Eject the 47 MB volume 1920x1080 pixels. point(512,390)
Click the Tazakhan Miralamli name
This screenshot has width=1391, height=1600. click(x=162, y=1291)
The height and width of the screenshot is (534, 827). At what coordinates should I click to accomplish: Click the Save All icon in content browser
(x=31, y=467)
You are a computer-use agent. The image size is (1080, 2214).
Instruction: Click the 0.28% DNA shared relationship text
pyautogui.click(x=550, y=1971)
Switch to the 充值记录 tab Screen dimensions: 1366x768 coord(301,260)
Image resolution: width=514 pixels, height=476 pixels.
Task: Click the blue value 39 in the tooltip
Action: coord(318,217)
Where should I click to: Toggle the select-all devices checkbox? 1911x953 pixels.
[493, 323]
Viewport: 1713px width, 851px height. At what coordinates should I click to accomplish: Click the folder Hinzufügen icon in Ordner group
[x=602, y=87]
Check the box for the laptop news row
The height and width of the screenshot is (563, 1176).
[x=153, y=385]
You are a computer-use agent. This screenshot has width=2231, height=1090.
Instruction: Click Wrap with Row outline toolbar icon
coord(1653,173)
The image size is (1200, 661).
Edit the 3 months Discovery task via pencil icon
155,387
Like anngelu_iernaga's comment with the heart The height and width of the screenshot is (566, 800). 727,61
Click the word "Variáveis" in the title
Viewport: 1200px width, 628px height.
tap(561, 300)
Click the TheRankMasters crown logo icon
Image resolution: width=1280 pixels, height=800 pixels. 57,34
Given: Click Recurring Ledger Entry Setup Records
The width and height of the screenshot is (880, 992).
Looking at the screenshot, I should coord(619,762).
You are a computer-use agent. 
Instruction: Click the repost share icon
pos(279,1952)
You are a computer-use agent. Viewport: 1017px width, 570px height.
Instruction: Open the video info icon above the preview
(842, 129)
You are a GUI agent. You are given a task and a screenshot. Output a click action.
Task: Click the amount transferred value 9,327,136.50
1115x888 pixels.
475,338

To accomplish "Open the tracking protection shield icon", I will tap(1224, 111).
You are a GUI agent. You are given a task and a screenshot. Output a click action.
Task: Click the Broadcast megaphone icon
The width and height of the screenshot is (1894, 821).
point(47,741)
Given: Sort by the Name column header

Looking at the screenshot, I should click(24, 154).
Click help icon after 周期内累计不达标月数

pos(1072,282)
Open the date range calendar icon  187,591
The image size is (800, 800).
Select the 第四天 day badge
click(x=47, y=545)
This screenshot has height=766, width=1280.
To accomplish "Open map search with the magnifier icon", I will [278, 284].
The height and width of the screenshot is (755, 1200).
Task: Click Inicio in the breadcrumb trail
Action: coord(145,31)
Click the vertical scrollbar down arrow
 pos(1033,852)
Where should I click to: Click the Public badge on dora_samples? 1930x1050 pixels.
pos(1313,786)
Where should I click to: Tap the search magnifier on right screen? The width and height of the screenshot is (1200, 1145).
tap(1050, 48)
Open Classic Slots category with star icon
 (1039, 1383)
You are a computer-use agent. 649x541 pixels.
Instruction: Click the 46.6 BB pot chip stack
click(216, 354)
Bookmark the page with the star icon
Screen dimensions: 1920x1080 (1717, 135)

◇ ◇ ◇ ◇ ◇

Aim: Return the records exactly as they appear, starting from the line that contains "Like anngelu_iernaga's comment" through the line that contains "(1039, 1383)", with both of those lines included.

Exercise solution:
Like anngelu_iernaga's comment with the heart The height and width of the screenshot is (566, 800). 727,61
Click the word "Variáveis" in the title
Viewport: 1200px width, 628px height.
tap(561, 300)
Click the TheRankMasters crown logo icon
Image resolution: width=1280 pixels, height=800 pixels. 57,34
Given: Click Recurring Ledger Entry Setup Records
The width and height of the screenshot is (880, 992).
Looking at the screenshot, I should coord(619,762).
You are a computer-use agent. 
Instruction: Click the repost share icon
pos(279,1952)
You are a computer-use agent. Viewport: 1017px width, 570px height.
Instruction: Open the video info icon above the preview
(842, 129)
You are a GUI agent. You are given a task and a screenshot. Output a click action.
Task: Click the amount transferred value 9,327,136.50
1115x888 pixels.
475,338

To accomplish "Open the tracking protection shield icon", I will tap(1224, 111).
You are a GUI agent. You are given a task and a screenshot. Output a click action.
Task: Click the Broadcast megaphone icon
The width and height of the screenshot is (1894, 821).
point(47,741)
Given: Sort by the Name column header

Looking at the screenshot, I should click(24, 154).
Click help icon after 周期内累计不达标月数

pos(1072,282)
Open the date range calendar icon  187,591
The image size is (800, 800).
Select the 第四天 day badge
click(x=47, y=545)
This screenshot has height=766, width=1280.
To accomplish "Open map search with the magnifier icon", I will [278, 284].
The height and width of the screenshot is (755, 1200).
Task: Click Inicio in the breadcrumb trail
Action: coord(145,31)
Click the vertical scrollbar down arrow
 pos(1033,852)
Where should I click to: Click the Public badge on dora_samples? 1930x1050 pixels.
pos(1313,786)
Where should I click to: Tap the search magnifier on right screen? The width and height of the screenshot is (1200, 1145).
tap(1050, 48)
Open Classic Slots category with star icon
 (1039, 1383)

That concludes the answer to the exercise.